Tom Hayes est arrivé au tribunal en tenant la main de sa compagne, l'air tendu, et n'a pas souhaité s'exprimer devant les journalistes. Vêtu d'un simple polo foncé et d'un pantalon clair, il a suivi le début du réquisitoire du procureur avec attention, échangeant fréquemment avec ses conseils à ses côtés.

D'après l'Office britannique de lutte contre la délinquance financière (SFO), il a orchestré de septembre 2006 à septembre 2010 un système de collusion avec d'autres courtiers des mêmes banques, mais aussi d'autres établissements, visant à influencer à leur avantage le niveau du Libor.

Ce taux interbancaire fixé à Londres sert de référence pour de nombreux produits financiers, du compte épargne le plus classique au produit dérivé complexe, en passant par les emprunts immobiliers, les crédits à la consommation, les prêts aux entreprises et aux autorités publiques. Il concerne des centaines de milliers de milliards de dollars de transactions par an à travers le monde.

Ce taux est décliné en plusieurs monnaies et les faits reprochés à M. Hayes concernent le Libor appliqué aux transactions en yen, à la fixation duquel le courtier participait en temps qu'employé d'UBS puis de Citigroup à Tokyo.

La détermination de ce taux constitue normalement un processus technique censé refléter la réalité des conditions de prêts entre les banques, mais «si vous manipulez le Libor, vous pouvez l'influencer dans votre propre intérêt», a souligné le procureur. «M. Hayes a ainsi pu élever les profits de ses employeurs dans le but d'obtenir de meilleurs bonus pour lui-même».

D'autres marchés manipulés? 

M. Hayes a plaidé non coupable, tout comme d'autres courtiers inculpés dans cette affaire et qui devraient à leur tour être jugés d'ici à la fin de l'année dans la capitale britannique. Des courtiers sont aussi poursuivis aux États-Unis pour des motifs similaires.
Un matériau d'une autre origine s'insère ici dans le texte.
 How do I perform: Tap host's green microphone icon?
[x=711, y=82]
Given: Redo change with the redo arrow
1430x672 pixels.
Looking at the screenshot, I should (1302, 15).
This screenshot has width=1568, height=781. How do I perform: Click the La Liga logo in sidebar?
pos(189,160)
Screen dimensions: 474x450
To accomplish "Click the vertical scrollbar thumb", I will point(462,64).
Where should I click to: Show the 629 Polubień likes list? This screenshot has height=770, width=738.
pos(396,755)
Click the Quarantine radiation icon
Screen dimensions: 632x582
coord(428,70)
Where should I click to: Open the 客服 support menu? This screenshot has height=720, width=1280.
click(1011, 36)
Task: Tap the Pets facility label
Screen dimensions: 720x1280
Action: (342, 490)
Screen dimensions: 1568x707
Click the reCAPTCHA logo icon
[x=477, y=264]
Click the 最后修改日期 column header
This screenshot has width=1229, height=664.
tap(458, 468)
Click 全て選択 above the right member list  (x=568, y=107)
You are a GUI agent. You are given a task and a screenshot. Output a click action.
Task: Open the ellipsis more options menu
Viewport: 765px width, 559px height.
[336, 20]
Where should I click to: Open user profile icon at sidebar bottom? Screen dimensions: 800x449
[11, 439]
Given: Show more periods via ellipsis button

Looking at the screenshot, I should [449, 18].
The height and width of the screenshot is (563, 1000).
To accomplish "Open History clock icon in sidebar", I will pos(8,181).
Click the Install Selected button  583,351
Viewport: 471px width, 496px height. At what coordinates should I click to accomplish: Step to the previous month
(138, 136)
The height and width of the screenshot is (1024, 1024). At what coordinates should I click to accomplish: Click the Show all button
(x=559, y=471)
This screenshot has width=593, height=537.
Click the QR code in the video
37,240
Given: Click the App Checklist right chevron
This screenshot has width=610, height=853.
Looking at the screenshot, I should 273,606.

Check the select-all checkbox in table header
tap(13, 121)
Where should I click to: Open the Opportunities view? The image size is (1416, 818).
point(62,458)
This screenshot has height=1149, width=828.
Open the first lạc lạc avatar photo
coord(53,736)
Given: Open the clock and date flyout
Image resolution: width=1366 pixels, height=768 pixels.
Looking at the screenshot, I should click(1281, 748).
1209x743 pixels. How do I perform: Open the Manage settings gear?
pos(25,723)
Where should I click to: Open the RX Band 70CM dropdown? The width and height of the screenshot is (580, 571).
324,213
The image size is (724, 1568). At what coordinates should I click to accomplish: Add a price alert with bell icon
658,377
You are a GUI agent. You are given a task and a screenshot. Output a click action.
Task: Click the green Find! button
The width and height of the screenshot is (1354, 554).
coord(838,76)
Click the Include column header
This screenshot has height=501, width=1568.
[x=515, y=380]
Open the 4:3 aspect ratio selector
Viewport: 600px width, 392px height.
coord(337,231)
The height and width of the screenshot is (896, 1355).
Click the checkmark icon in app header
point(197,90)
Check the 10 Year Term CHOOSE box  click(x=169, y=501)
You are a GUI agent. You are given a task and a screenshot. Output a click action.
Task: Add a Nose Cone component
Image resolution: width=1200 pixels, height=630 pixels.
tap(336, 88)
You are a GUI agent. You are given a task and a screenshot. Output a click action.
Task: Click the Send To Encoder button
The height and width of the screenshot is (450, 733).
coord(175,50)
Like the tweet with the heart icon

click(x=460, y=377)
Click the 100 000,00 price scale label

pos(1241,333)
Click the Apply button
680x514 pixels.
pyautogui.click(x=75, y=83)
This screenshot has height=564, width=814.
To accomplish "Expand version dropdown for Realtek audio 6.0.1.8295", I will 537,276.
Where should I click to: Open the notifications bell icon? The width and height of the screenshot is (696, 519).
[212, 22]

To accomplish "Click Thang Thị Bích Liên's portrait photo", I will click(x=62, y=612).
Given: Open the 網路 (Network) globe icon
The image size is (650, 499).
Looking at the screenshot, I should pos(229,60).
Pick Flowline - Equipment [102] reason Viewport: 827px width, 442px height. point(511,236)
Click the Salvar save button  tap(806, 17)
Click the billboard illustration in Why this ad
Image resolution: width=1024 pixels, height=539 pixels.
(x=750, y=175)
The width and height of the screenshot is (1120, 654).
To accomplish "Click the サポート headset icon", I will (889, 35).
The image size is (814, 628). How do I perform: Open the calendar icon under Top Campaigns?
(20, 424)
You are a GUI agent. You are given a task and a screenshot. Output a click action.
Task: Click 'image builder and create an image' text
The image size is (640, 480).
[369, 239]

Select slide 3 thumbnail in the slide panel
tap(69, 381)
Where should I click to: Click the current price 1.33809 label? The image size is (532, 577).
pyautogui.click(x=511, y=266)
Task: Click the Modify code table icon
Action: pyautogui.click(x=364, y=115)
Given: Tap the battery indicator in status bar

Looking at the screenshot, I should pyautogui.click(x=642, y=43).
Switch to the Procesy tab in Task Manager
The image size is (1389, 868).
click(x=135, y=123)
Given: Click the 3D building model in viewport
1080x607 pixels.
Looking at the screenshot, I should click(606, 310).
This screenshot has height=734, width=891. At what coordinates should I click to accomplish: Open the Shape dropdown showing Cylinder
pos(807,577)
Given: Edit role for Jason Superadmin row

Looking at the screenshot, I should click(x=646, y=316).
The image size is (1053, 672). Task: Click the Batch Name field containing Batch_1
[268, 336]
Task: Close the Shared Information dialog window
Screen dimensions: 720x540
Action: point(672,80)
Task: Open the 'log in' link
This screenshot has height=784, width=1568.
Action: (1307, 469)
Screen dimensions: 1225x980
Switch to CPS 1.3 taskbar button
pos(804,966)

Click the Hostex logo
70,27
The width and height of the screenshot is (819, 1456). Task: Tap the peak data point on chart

Le scandale du Libor, qui a touché de nombreux grands établissements financiers, avait éclaté au grand jour en 2012 lorsque la banque britannique Barclays avait révélé qu'elle devait payer 290 millions de livres pour mettre fin à des enquêtes au Royaume-Uni et aux États-Unis.

D'autres institutions financières (comme UBS, RBS ou Rabobank) ont dû depuis payer des pénalités aux autorités de régulation et institutions judiciaires, notamment aux États-Unis et au Royaume-Uni, poumons de la finance mondiale. Dernière en date, l'Allemande Deutsche Bank a accepté fin avril de verser une amende globale de 2,51 milliards de dollars aux autorités américaines et britanniques pour échapper à des poursuites pénales.

À la suite du scandale du Libor, le Royaume-Uni a renforcé sa législation pour tenter de redorer le blason de la City, permettant d'envoyer en prison les banquiers coupables de manipulations - un changement pour lequel le procès ouvert mardi constitue un test majeur.

Depuis, les accusations de mauvaise conduite se sont étendues à d'autres plateformes, notamment au très important marché des changes, et les banques sont sous une pression accrue de la part des régulateurs.

Six grandes banques internationales ont ainsi écopé la semaine dernière d'amendes portant sur près de six milliards de dollars pour avoir notamment manipulé des taux de changes entre 2007 et 2013. Ceci a porté à plus de 9 milliards de dollars la facture totale acquittée jusqu'ici par les grands établissements dans ce nouveau scandale.